Author Garth Nix will speak as part of Australian Reading Hour at the Better Read Than Dead bookstore.
Day one of the ten-day Philippine Food Festival.
The University of Sydney will host a Sydney Ideas forum discussing, “Stem cell therapy: the good, the bad and the ugly”.
The ABS will release an Australian demographic report, set to include information about internal migration.
Professor of Palliative Care Research Luc Deliens will present “Assisted dying and palliative care – two antagonistic practices or two sides of the same coin?” for the ACHLR 6th Annual Public Oration at QUT.
Day one of the two-day Australian Tactical Medicine Conference 2018.

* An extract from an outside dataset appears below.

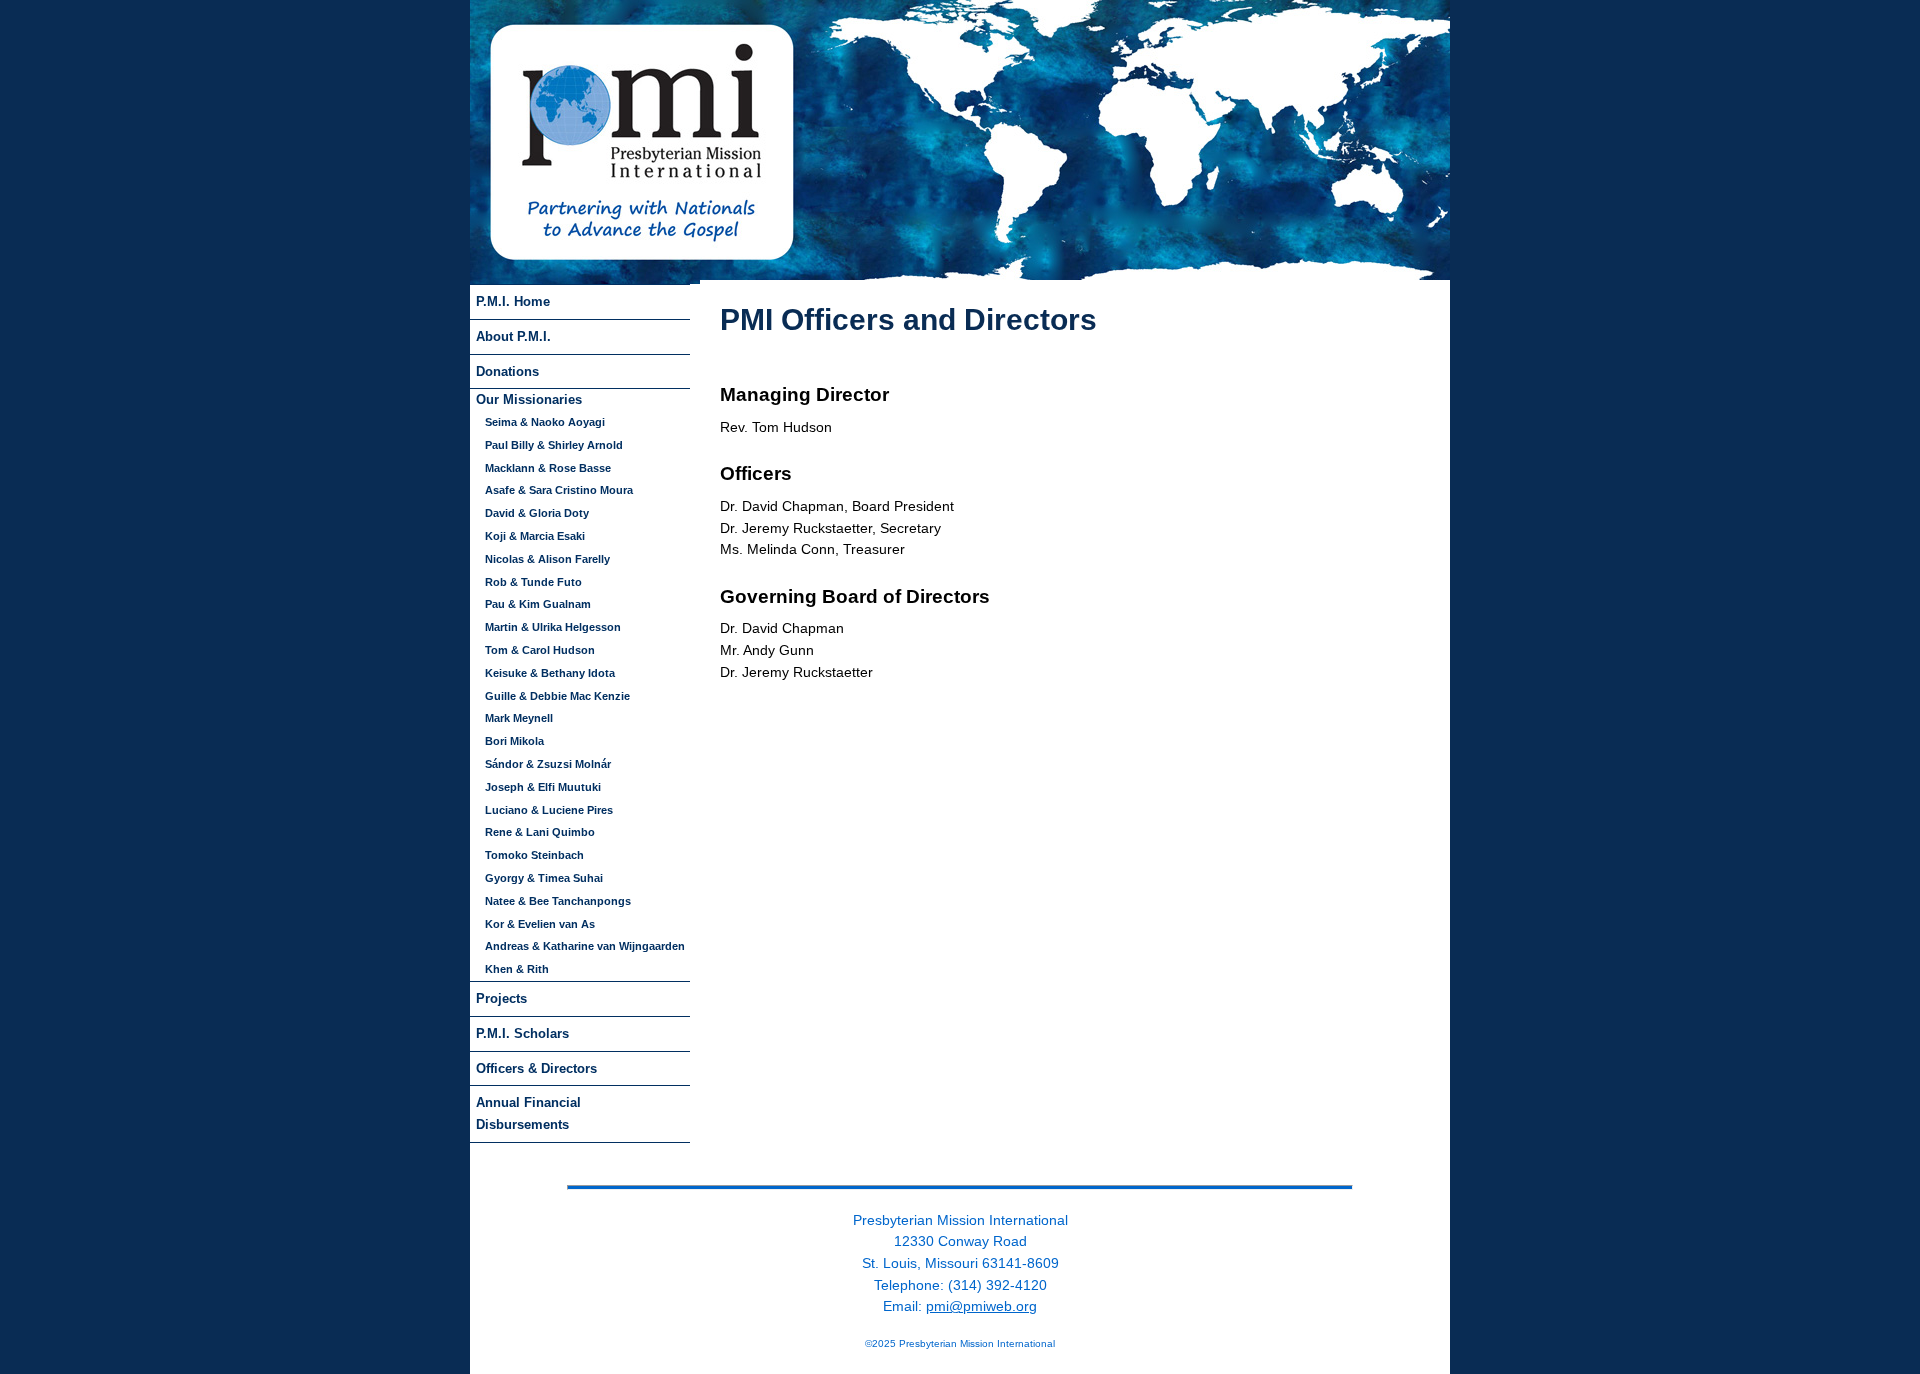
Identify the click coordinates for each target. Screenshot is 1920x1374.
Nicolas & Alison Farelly (547, 559)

Dame Quentin Bryce will present for the “Australian Reading Hour: The books that made me” series at Indooroopilly Library.
Metro Arts will hold a “Passion to Product” panel event with Ben’s Burgers founder Ben Chiu, ceramic artist Charlie De Deyne, and designer and fashion entrepreneur Amy Crow.
ABC Radio’s Rebecca Levingston will host the second annual “Beeries” beer and cider award night.
CIO of Smarter Technology Solutions Danielle Storey will present on IoT at the Darwin Innovation Hub.
Author Toni Tapp Coutts will speak as part of Australian Reading Hour at Nightcliff Library.
The Nyoongar Tent Embassy will rally against government policies on Indigenous children at Forrest Chase shopping district.
Author Glenn Swift will present as part of Australian Reading Hour at the City of Perth.
Curtin University will host a “Big Ideas, Fast” seminar showcase.
The Tasmania Fire Service will hold a bushfire season briefing ahead of summer.
Members of the Australian Education Union Tasmania will participate in a “Walk Off for Workload” action at the end of the school day, when their duty of care has ended, to protest unsustainable workloads.
Author Heather Rose will speak as part of Australian Reading Hour at Hobart Library.